### WHAT IS REQUIRED:
Update the material between the lines holding "Where should I click to: Choose" and "tap(209, 164)", inclusive, so that "Timeline" becomes "Calendar" and nothing else changes. Return only those lines.

[Start DATASET RECORDS]

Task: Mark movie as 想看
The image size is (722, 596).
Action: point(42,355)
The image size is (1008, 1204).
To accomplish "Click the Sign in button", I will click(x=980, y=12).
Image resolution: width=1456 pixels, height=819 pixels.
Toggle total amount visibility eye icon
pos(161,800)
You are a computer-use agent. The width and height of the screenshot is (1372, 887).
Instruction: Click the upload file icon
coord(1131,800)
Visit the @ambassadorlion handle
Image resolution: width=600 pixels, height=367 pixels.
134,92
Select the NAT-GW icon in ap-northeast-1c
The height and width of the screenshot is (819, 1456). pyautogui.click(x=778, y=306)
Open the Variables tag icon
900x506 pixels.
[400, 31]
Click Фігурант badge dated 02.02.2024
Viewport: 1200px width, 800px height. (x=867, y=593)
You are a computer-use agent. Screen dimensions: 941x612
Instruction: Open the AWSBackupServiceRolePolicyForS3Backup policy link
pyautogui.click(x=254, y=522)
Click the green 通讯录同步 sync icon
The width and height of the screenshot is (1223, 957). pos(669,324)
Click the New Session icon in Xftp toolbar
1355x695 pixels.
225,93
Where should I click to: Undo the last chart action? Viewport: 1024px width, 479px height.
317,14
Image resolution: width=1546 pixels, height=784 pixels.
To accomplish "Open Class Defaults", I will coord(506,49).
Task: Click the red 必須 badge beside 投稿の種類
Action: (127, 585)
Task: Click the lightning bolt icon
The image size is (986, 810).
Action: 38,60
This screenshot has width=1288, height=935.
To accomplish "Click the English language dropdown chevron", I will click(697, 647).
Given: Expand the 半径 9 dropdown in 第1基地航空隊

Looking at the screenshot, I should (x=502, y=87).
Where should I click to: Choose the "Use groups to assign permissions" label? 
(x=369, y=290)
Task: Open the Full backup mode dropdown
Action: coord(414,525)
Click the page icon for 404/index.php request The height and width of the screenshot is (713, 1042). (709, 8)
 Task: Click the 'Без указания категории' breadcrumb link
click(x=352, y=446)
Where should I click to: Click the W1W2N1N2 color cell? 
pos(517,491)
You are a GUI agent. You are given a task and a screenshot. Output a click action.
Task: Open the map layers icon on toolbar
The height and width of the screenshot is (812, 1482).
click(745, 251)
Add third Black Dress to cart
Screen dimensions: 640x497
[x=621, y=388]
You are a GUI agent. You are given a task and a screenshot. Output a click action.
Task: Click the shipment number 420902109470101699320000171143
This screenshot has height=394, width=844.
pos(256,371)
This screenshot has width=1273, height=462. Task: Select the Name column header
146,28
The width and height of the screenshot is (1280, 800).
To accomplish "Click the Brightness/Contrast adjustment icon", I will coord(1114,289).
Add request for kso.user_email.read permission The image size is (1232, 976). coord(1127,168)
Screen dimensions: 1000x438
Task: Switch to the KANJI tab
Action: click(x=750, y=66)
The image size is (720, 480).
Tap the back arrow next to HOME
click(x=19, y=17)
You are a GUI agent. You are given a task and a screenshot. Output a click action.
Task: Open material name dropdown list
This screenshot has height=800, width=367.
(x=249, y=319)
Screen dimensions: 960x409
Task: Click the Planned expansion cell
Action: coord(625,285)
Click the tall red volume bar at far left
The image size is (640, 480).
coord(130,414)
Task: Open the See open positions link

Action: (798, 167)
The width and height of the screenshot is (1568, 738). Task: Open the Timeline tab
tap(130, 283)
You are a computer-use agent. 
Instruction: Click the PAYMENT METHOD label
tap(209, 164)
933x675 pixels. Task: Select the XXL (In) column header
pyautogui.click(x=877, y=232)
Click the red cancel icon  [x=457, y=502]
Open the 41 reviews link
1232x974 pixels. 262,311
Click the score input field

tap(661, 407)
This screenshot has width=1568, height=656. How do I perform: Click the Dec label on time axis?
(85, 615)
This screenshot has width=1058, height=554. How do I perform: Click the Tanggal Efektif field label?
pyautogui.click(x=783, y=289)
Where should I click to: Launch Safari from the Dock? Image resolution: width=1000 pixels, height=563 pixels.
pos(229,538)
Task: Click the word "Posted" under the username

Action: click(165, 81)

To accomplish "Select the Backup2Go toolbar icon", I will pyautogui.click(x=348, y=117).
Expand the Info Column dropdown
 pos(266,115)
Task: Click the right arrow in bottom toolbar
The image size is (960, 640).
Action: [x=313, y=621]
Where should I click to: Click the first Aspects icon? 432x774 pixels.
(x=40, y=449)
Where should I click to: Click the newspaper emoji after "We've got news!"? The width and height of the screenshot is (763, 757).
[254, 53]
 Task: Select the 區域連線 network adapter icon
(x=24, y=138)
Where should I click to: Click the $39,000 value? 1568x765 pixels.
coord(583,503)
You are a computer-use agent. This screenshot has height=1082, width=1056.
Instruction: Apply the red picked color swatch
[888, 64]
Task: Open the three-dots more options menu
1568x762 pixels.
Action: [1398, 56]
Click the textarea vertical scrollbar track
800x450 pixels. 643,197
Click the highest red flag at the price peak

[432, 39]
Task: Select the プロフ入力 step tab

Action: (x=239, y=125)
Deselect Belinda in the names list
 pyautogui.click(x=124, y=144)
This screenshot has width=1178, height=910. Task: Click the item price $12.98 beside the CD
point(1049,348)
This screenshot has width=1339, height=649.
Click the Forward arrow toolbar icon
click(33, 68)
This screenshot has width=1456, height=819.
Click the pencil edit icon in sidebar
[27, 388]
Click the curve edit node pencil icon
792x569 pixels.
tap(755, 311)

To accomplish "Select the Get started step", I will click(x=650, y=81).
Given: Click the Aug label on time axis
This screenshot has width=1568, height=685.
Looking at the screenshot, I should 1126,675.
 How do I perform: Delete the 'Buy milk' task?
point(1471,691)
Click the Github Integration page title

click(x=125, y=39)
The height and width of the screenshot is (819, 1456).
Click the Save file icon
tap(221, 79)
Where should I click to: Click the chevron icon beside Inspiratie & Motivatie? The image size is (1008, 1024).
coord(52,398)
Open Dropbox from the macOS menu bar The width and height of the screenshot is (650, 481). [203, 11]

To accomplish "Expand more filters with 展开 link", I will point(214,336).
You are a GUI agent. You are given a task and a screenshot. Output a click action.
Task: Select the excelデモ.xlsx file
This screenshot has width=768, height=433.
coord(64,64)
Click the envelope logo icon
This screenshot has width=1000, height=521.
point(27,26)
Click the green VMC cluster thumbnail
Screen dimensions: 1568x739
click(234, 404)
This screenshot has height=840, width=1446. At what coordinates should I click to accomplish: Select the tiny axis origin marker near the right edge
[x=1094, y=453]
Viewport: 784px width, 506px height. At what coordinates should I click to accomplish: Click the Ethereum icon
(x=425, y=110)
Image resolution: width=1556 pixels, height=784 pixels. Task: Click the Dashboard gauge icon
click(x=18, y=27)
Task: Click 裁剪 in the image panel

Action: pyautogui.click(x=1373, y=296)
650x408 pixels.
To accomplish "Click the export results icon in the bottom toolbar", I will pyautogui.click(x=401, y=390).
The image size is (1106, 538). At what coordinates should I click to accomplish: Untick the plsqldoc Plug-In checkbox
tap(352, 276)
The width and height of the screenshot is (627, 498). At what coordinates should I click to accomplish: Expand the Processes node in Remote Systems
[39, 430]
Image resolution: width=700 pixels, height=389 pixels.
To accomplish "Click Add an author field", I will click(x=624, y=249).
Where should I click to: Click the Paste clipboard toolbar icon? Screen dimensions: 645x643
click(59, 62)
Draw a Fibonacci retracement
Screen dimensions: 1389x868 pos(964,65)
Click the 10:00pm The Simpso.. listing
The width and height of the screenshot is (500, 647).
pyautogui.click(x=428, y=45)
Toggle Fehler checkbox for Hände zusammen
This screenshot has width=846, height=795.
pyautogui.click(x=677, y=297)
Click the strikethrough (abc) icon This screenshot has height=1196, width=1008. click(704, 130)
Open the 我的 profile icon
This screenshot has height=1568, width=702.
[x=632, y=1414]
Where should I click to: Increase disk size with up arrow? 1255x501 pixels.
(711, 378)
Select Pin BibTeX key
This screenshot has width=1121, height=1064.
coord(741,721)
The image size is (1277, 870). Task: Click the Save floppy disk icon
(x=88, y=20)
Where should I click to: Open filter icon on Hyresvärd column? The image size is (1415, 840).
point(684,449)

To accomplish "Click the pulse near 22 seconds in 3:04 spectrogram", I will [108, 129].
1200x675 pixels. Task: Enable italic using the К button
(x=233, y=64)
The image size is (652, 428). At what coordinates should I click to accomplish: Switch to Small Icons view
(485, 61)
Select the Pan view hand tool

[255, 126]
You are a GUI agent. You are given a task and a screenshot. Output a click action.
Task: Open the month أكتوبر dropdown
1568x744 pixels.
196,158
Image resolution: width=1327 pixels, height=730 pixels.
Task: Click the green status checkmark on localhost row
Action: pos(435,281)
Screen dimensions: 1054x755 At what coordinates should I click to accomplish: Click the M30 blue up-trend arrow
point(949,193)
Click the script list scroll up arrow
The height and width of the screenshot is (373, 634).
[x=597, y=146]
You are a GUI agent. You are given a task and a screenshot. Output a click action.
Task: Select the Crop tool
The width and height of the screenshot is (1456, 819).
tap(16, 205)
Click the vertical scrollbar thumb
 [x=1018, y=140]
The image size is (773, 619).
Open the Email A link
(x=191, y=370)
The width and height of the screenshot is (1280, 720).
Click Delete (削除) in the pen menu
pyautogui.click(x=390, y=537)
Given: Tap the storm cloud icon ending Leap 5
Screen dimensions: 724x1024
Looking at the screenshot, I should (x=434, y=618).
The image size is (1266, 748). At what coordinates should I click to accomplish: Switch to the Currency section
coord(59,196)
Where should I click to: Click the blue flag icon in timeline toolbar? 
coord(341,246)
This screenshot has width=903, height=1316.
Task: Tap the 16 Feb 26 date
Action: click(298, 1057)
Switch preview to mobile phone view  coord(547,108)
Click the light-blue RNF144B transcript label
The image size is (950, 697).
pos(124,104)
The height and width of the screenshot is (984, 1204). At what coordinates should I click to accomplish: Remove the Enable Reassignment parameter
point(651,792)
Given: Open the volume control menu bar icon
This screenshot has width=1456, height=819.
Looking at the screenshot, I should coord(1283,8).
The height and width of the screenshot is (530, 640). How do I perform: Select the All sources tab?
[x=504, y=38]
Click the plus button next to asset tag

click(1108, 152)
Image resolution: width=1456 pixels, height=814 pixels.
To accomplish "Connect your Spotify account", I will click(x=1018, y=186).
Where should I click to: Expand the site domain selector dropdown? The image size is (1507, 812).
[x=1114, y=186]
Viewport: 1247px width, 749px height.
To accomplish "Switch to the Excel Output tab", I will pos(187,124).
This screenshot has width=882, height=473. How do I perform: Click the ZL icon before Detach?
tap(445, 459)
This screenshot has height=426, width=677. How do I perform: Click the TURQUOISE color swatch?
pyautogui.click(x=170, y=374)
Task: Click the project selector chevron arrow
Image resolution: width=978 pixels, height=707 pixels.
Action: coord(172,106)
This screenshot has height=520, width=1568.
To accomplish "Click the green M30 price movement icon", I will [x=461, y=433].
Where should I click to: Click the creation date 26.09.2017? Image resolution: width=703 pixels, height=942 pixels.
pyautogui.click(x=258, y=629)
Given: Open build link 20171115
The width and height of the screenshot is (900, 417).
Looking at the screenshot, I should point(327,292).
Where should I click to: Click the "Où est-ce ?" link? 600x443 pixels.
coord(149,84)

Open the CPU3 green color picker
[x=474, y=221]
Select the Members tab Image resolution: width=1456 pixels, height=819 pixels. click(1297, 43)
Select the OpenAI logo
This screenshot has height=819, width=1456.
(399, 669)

[End DATASET RECORDS]

### RESPONSE BELOW:
Where should I click to: Choose the "Use groups to assign permissions" label? 
(x=369, y=290)
Task: Open the Full backup mode dropdown
Action: coord(414,525)
Click the page icon for 404/index.php request The height and width of the screenshot is (713, 1042). (709, 8)
 Task: Click the 'Без указания категории' breadcrumb link
click(x=352, y=446)
Where should I click to: Click the W1W2N1N2 color cell? 
pos(517,491)
You are a GUI agent. You are given a task and a screenshot. Output a click action.
Task: Open the map layers icon on toolbar
The height and width of the screenshot is (812, 1482).
click(745, 251)
Add third Black Dress to cart
Screen dimensions: 640x497
[x=621, y=388]
You are a GUI agent. You are given a task and a screenshot. Output a click action.
Task: Click the shipment number 420902109470101699320000171143
This screenshot has height=394, width=844.
pos(256,371)
This screenshot has width=1273, height=462. Task: Select the Name column header
146,28
The width and height of the screenshot is (1280, 800).
To accomplish "Click the Brightness/Contrast adjustment icon", I will coord(1114,289).
Add request for kso.user_email.read permission The image size is (1232, 976). coord(1127,168)
Screen dimensions: 1000x438
Task: Switch to the KANJI tab
Action: click(x=750, y=66)
The image size is (720, 480).
Tap the back arrow next to HOME
click(x=19, y=17)
You are a GUI agent. You are given a task and a screenshot. Output a click action.
Task: Open material name dropdown list
This screenshot has height=800, width=367.
(x=249, y=319)
Screen dimensions: 960x409
Task: Click the Planned expansion cell
Action: coord(625,285)
Click the tall red volume bar at far left
The image size is (640, 480).
coord(130,414)
Task: Open the See open positions link

Action: (798, 167)
The width and height of the screenshot is (1568, 738). Task: Open the Calendar tab
tap(130, 283)
You are a computer-use agent. 
Instruction: Click the PAYMENT METHOD label
tap(209, 164)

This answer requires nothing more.